The poet is thus host to the parasite of language. The translations are the fruits, the spores, of its life cycle, necessitating the violence of his/her total consumption/consummation. The same passage says, “This large ant [is] one of the very few capable of emitting a cry audible to the human ear.” It is this barely audible cry, of suffering, of burning violence, which makes all the miseries of poetry worth living through.
The debates around Johnson’s poetry have been framed by the Yasusada controversy of Doubled Flowering—which is unfortunate, because it diverts attention away from the utterly serious exploration of the nature of poetry and the poet’s relation to society that Johnson’s work constitutes. While Homage to the Last Avant-Garde is a “selected,” more truly it represents a framing of his total work, where his political poems, translations, and satirical sorties on the American poetic community can be seen within a coherent conceptual framework. I cannot recommend it highly enough to anyone who wants to confront Johnson’s work seriously.
I will end this review by quoting two of Johnson’s “traductions.” The first, “Mission,” embodies the exquisite synthesis between violence and beauty Johnson’s poetry can achieve within the frame of a political poem:
Mission
We decamped from Pylos, barbarian town smack in a boulder field,
and set oar to lovely Asia, making fair Kolophon our base. We gathered
our strength for a fortnight, writing poems and sharpening our swords
by the sea. On the morning the oracle spoke in tongues, the main column
followed the rushing river through the forest, while our unit of ten went upward
and west, along a tributary stream. At a small waterfall we stopped to rest
on some moss, and gazed at our golden helmets and shields in the reflecting pool.

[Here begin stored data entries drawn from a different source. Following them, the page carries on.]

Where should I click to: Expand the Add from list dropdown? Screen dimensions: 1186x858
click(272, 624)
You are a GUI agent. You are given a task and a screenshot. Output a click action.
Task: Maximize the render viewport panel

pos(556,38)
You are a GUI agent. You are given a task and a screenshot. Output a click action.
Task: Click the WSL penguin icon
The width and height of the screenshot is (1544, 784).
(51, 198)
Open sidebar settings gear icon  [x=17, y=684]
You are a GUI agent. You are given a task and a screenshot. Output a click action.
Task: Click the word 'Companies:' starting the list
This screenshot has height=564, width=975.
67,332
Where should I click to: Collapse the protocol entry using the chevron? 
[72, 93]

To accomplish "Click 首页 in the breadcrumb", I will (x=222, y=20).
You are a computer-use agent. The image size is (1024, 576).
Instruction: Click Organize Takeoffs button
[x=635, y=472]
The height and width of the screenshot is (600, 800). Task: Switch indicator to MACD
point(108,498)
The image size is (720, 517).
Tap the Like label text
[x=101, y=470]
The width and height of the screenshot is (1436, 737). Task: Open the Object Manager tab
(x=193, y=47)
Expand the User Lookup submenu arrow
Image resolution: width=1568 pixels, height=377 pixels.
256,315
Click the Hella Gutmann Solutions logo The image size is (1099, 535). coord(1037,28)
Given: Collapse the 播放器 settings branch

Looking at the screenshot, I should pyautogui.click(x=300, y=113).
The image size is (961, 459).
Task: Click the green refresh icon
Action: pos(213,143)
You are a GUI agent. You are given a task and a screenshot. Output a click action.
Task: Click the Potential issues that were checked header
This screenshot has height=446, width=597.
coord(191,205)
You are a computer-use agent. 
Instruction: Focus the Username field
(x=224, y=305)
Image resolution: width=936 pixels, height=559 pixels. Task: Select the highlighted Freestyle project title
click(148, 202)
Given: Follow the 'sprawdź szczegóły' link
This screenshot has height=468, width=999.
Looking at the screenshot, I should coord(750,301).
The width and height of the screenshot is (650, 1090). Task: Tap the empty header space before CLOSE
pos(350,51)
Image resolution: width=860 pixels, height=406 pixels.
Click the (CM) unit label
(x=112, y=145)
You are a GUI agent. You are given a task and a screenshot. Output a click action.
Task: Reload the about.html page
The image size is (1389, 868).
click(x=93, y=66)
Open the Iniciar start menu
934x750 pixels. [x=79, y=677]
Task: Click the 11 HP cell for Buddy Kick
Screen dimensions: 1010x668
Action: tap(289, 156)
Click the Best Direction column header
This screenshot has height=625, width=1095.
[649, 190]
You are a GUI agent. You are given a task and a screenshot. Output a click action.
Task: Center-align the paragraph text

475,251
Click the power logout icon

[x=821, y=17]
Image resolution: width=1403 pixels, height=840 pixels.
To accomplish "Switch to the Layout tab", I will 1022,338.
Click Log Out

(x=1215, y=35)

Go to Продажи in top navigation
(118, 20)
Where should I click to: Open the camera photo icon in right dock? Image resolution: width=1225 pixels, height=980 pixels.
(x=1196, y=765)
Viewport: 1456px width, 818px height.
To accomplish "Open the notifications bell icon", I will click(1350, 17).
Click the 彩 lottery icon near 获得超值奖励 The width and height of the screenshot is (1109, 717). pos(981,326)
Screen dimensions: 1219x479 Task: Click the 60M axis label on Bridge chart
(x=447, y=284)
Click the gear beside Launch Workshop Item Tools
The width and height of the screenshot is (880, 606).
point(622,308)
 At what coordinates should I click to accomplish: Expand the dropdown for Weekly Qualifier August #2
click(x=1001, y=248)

We spoke in low voices of the beauty around us, of the dark, darting trout
and of the strange, haunting songs in the towering trees. We spoke of time,
and friendship, and truth. Then each of us drank deeply from the pool.Aided by the gods, we stormed Smyrna, and burned its profane temples to the ground.
The second, “A God,” can be regarded as a terse summary of this review, or perhaps even as Kent Johnson’s poetic manifesto:
A God
Fear and joy,
love and rage,
sorrow and lust,
all of it molten
and pulsing from
within, forging
the body’s chambered
form, like some incubated
god, writhing himself into being.
[If you need the complete text of the “stink ant” passage, which I am quoting from The Miseries of Poetry it is on page one of Miseries, in a chapter entitled, “Vestibulum [spora tradere]”. Kent Johnson is quoting a passage from a text by Slavoj Zizek.]